Mit Bescheid des Statistischen Landesamtes vom 21.10.2013 wurde die sofortige Vollziehung des Feststellungsbescheides vom 21.06.2013 angeordnet, so dass die aufschiebende
Wirkung des Widerspruchs entfällt. Dies hat zur Folge, dass vorläufig bei allen Rechtsvorschriften, die auf die amtliche Einwohnerzahl verweisen und die keine besonderen Regelungen enthalten, auf die Zahlen des Zensus 2011 abzustellen ist. So soll ermöglicht werden,
dass bis zu einer endgültigen gerichtlichen Klärung für alle Gemeinden, unabhängig davon,
ob ein Widerspruch eingelegt wurde oder nicht, die gleiche Datengrundlage Anwendung findet. Entsprechend der Empfehlung des Städtetags hat die Stadtverwaltung darauf verzichtet,
hiergegen im Wege des vorläufigen Rechtsschutzes vorzugehen.
Nach den bisherigen Äußerungen des Statistischen Landesamtes geht dieses davon aus,
dass die Durchführung des Zensus 2011 geltendem Recht entspricht. Es ist daher mit einer
Zurückweisung des Widerspruchs zu rechnen. Ein Widerspruchsbescheid ist bisher nicht ergangen. Dieser war ursprünglich für Dezember 2013/Januar 2014 angekündigt. Nach derzeitigen Informationen werden die Widerspruchsbescheide im Zeitraum Februar bis Mai 2014
erlassen werden. Die Verzögerungen beruhen insbesondere auf der großen Anzahl an Widersprüchen. Von den etwas über 1.000 Gemeinden in Baden-Württemberg haben 373 Gemeinden Widerspruch erhoben. Laut Auskunft des Statistischen Landesamtes sind derzeit
noch 263 Widersprüche offen. Insbesondere die Widerspruchsquote unter den Gemeinden
über 10.000 Einwohnern ist hoch. So ist bei 160 von 248 Gemeinden über 10.000 Einwohner
der Widerspruch noch offen. Rund 40 Gemeinden haben bereits beschlossen, gegen die
Feststellung der Einwohnerzahl auch gerichtlich vorzugehen. Der Städtetag BadenWürttemberg erwartet, dass diese Zahl noch erheblich wachsen wird.

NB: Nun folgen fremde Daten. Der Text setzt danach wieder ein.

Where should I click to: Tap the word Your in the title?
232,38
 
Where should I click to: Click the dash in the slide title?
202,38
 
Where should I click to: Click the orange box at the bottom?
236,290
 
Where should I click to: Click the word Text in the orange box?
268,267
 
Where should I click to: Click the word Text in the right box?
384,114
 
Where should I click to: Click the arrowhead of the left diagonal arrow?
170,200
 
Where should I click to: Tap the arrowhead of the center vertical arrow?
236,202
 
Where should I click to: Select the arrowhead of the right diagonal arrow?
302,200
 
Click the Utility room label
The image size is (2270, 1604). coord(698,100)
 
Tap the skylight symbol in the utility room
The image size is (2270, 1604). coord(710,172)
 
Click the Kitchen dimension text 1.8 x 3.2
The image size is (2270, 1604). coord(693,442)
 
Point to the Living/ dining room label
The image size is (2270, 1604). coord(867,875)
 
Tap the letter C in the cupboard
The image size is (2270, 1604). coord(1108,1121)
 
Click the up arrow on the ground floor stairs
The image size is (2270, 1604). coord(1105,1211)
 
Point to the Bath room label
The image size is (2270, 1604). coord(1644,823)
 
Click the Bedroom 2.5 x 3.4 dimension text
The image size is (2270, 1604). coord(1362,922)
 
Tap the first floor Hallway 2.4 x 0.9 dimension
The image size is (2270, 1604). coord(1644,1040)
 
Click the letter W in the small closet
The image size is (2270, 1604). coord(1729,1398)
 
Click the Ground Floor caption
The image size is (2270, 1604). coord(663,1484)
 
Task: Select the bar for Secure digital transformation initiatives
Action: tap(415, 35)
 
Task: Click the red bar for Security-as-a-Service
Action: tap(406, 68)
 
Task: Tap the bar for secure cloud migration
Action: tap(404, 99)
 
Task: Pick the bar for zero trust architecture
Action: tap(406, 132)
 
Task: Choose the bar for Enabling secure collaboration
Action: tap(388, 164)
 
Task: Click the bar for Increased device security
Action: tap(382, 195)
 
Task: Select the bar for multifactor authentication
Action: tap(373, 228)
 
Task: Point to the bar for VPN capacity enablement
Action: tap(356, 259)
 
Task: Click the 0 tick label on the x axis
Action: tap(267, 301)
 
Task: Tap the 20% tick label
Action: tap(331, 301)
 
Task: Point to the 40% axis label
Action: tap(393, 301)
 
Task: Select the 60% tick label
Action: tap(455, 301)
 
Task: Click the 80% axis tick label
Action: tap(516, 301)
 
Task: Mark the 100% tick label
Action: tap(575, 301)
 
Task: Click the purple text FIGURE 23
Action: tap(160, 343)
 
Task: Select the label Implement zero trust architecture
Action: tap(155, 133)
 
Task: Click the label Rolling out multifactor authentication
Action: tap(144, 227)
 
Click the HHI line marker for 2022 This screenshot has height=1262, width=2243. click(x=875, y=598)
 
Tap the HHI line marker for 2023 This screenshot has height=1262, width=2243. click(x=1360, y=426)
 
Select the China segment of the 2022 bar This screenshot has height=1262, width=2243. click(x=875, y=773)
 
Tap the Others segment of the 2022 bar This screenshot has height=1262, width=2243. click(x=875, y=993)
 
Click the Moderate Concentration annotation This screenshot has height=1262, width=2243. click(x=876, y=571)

Derzeit finden daher Verhandlungen zwischen dem Land Baden-Württemberg und dem Städtetag Baden-Württemberg darüber statt, ob die rechtliche Klärung über eine gewisse Anzahl
an Musterklagen herbeigeführt werden kann, während alle anderen Klagen vorerst für ruhend
erklärt werden. Seitens des Städtetags Baden-Württemberg ist angedacht pro Verwaltungsgerichtbezirk ein bis zwei Verfahren, d.h. zwischen vier und acht Klagen in BadenWürttemberg auszuwählen. Das Statistische Landesamt hat mitgeteilt, dass es sich grundsätzlich die Durchführung von Musterverfahren vorstellen kann. Vor einer endgültigen Aussage möchte es jedoch die Klagebegründungen und die weiteren Entwicklungen abwarten.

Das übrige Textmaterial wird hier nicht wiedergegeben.